Выбрать главу

Через год всходам уже ничто не страшно, растут очень быстро. Только дважды проходим культиватором да пропалываем пару раз. На третий год сеянцы уже готовы, можно селить их в лес.

У березы есть еще одно место «прописки»: лесополосы. Хотели и их посмотреть, однако смотреть оказалось нечего, хотя план посадки — 30 гектаров — ежегодно выполняется. Куда же они деваются?

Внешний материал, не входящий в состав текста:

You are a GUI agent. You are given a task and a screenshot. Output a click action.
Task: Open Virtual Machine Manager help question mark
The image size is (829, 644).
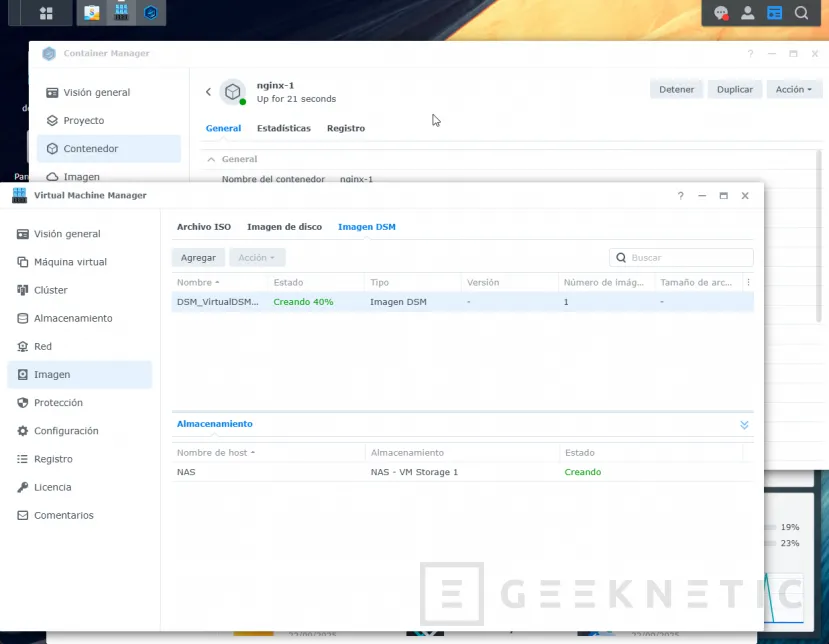click(x=680, y=196)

В совхозе «Каракульский», например, в прошлом году директор хозяйства И. А. Вильгаук приказал школьникам (!) выдернуть из земли сеянцы новой полосы, поскольку ему не понравилось место, где их посадили. Полосу могут «случайно» перепахать, протащить по ней волоком копну соломы или прогнать скот. Возможны и другие варианты, но основа у них одна — бесхозяйственность.

Примерно такая же картина и в других районах. Когда-то в хозяйствах области ежегодно высаживали до тысячи гектаров лесополос, сейчас скатились до 240, да и те большей частью не дорастают до зрелого возраста.

А происходит все это потому, что на селе с некоторых пор бытует мнение о бесполезности полезащитных насаждений. Кое-где даже о вреде поговаривают: земля, дескать, из-за лесополос весной неравномерно «созревает», рассадниками сорняков их называют. Живучесть этих взглядов может показаться странной, ведь польза лесных полос для повышения плодородия земли давно и неопровержимо доказана. Однако ничего удивительного тут нет. Они освобождают тех, кто им следует, от многих дополнительных забот. Кто же тут будет спорить?

Что касается березы, то у нее из-за этого уменьшилась «жилплощадь». Для леса в целом вроде невелика потеря, а все равно жаль — поубавилось в полях красоты.

Лесоводы степного Октябрьского района жалуются: негде высаживать новые леса.

— Самое трудное, — говорит директор лесхоза, — осенью искать площади для посадок.

Странно: в районе, где леса занимают всего шесть процентов площади, не найти места березовому полю. Но — приходится еще раз повторить — лес полю не конкурент, а помощник. Однако эта истина — для тех, кто живет не одним сегодняшним днем.

Это тем более странно, что лесоводы района умеют то, в чем сама природа не очень преуспела: вырастить березу не на старом корне, а дать жизнь новому семени на новом месте.

ФОТОКОМПОЗИЦИЯ СЕРГЕЯ НОВИКОВА

ДОРОГА К ДОМУ

СТЕПНОЙ ОСТРОВОК

Степь молода. Моложе, например, леса. Ковыль, шалфей, таволга, растущие в степи, явились на свет много позже, чем обитающие в лесу папоротник, плаун или хвощ.

Степь моложе леса, но лесов у нас еще много, а степей нет. Есть поля. Есть агроландшафт. А степей нет.

Спросите себя, как появилась степь. Известно, как, рассудите вы, были леса, их вывели, а на том месте возникла степь. Такая привычная логика наводит нас на печаль: с годами, мол, лесов все меньше, а степей, соответственно, все больше.

Не так возникла степь. Не на месте лесов, а на своем месте.

Взглянем на карту. По экватору степей нигде нет. Гораздо южнее от него, на юге Австралии, на юге Африки, на юго-востоке Южной Америки — несколько «клочков» степи. На север от экватора, в самом центре Северной Америки, — прерии, заметное пятно на карте. А самый обширный степной массив расположен в центре Евразии. От Венгрии до Забайкалья растянулся он на 7 500 километров. И мы находимся как раз посередине этого степного пространства.

Знающие люди говорят, что степи появились на месте древних морей. Что соли степей, кое-где выступающие на поверхность земли, — это соли тех морей. Может быть. Но в наше время степи находятся далеко от морей и океанов.

Степь — это сушь. Это низкие травы и глубокие корни. Кто-то сказал, что степь — это лес кверху ногами. Потому что у степных растений корни в несколько раз мощнее стеблей.

Травы приспособились к засухе. И не только к ней. Степь — это жаркое лето и суровая зима. Это короткое лето и долгая зима. Сибирский антициклон всю зиму устойчиво стоит над белой степью. К весне он слабеет, и тогда в глубь континента устремляются ветры далекой Атлантики. Весной у нас в степи всегда ветрено.